1925 film by Roy Del Ruth

Three Weeks in Paris is a lost 1925 American silent comedy film from Warner Bros. starring Matt Moore and Dorothy Devore.

==Plot==
As described in a film magazine review, Oswald Bates is getting married, but the wedding day has many bad omens as the date is Friday the thirteenth, a black cat crosses his path, and he breaks a mirror. After the wedding, just after he and his bride Mary leave the church, he is separated from her and gets a telegram which compels him to sail for Paris within the hour to complete a business deal. Although he tries, he is unsuccessful and leaves France without completing the deal.
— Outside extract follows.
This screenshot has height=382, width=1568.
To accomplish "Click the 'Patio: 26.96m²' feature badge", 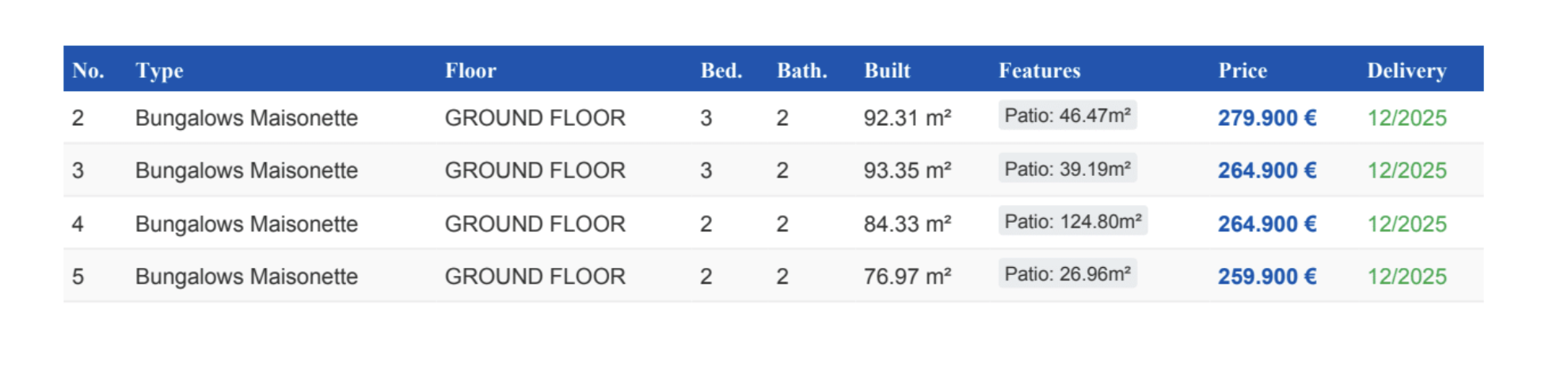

However, Oswald has been reported dead to Mary and she collects on the life insurance. Therefore, Oswald is forced to assume a disguise during his trip back home. Matters are complicated by a detective on board the ship and seas that cause many to become seasick. Just as he is reunited with Mary, the overseas deal is unexpectedly completed and provides the money which can repay the insurance so the couple can any avoid jail sentence.

==Cast==
- Matt Moore as Oswald Bates
- Dorothy Devore as Mary Brown
- Willard Louis as Gus Billikins
- Helen Lynch as Dolly Withers
- Gayne Whitman as Duke Laporte
- John Patrick as Bruce Gordon
- Frank Bond as Alex Darrows
- Rosa Gore as Mrs. Brown

==Preservation==
With no prints of Three Weeks in Paris located in any film archives, it is a lost film.